«Pas de Rohingyas chez nous» : voilà l’accueil que leur réservent les habitants de l’île de Sumatra, sur laquelle ils s’étaient réfugiés temporairement après avoir survécu, pour certains, au naufrage de leur embarcation au large de l’Indonésie la semaine dernière.
Sur les 150 personnes présentes à bord du bateau, seules 75 ont été sauvées le 20 mars, et 11 corps ont été retrouvés. Alors qu’ils avaient été accueillis par la Croix-Rouge dans le district d’Aceh occidentale, les bâtiments ont été investis par des habitants mardi 26 février, exigeant leur expulsion. Les réfugiés sont régulièrement accusés de prendre des ressources déjà rares et de se quereller parfois avec la population locale.
Atroces massacres
L’Indonésie n’est pas signataire de la Convention des Nations unies sur les réfugiés.
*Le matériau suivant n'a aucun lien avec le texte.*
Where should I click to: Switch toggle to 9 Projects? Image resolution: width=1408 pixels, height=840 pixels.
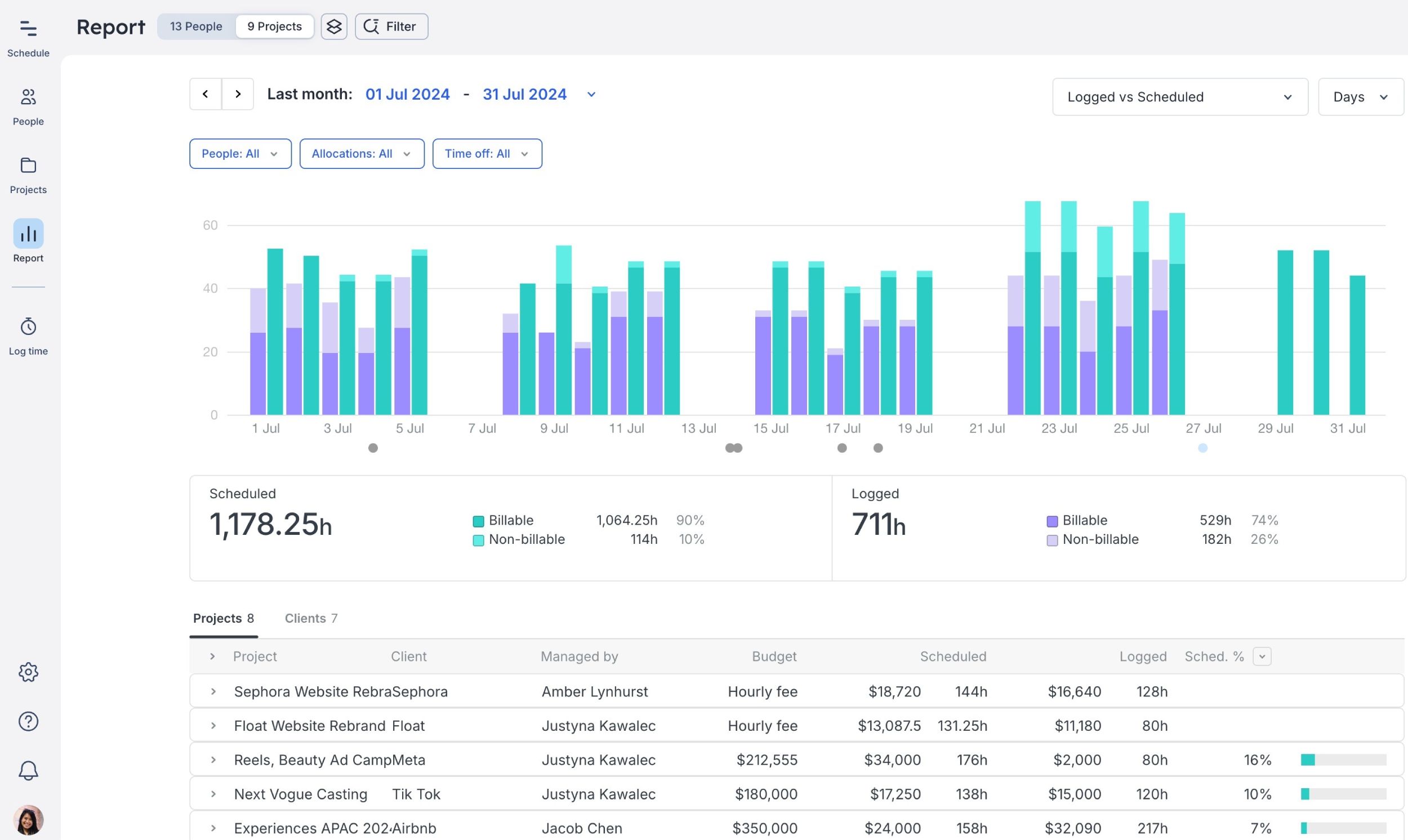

Par conséquent, le porte-parole du ministère indonésien des Affaires étrangères, Lalu Muhamad Iqbal, a affirmé mercredi 27 mars, que bien que Jakarta ait offert aux naufragés un abri temporaire pour des raisons humanitaires, c’est maintenant aux Nations unies et aux signataires de la Convention de leur «offrir un abri permanent». Les autorités du district d’Aceh occidentale ont donc été contraintes de déplacer le groupe de 75 réfugiés.
Des milliers de Rohingyas, cette minorité ethnique majoritairement musulmane persécutée en Birmanie, risquent chaque année leur vie pour fuir par la mer, dans des embarcations de fortune, leurs camps surpeuplés du Bangladesh où ils sont 1 million à être entassés. La majorité – 750 000 Rohingyas – est arrivée en 2017, après les atroces massacres perpétrés par l’armée birmane dans l’Etat d’Arakan. Ils tentent de se rendre en Indonésie, ainsi qu’en Malaisie jugée plus tolérante, où 108 500 Rohingyas étaient enregistrés comme demandeurs d’asile en février, selon l’Agence des Nations unies pour les réfugiés (UNHCR).
Pourtant la Malaisie ne reconnaît pas ce statut, durcissant les conditions d’immigration depuis quelques années, ce qui contraint les Rohingyas à se réfugier dans des camps de migrants illégaux. La crise humanitaire ne peut qu’empirer, avec le déplacement de la «révolution birmane» vers l’Etat de Rakhine où vivent actuellement ceux des Rohingyas qui sont restés après l’exode de 2017.
Vocabulaire raciste et islamophobe
Le rejet dont est victime cette minorité est notamment porté depuis novembre 2023 par une campagne de haine sur les réseaux sociaux indonésiens, propageant des fake news et qualifiant les Rohingyas de «voleurs» et de «vermine».
Selon une enquête des Nations unies rendue publique mercredi, ce vocabulaire raciste et islamophobe avait déjà été employé par l’armée birmane qui, derrière des dizaines de pages Facebook, avait répandu des discours haineux contre les Rohingyas avant le lancement des persécutions en 2017. Facebook a été accusé de contribuer à répandre ce narratif, avant que des centaines de milliers de Rohingyas ne soient forcés à l’exil au Bangladesh par une campagne de persécution. Des réfugiés ont lancé des poursuites contre le réseau social, réclamant 150 milliards de dollars d’indemnités pour ne pas avoir bloqué ces contenus qui diffusaient l’idée selon laquelle ils représenteraient «une menace existentielle pour la Birmanie par la violence, le terrorisme, ou l’islamisation», selon le Mécanisme d’enquête indépendant des Nations unies pour la Birmanie.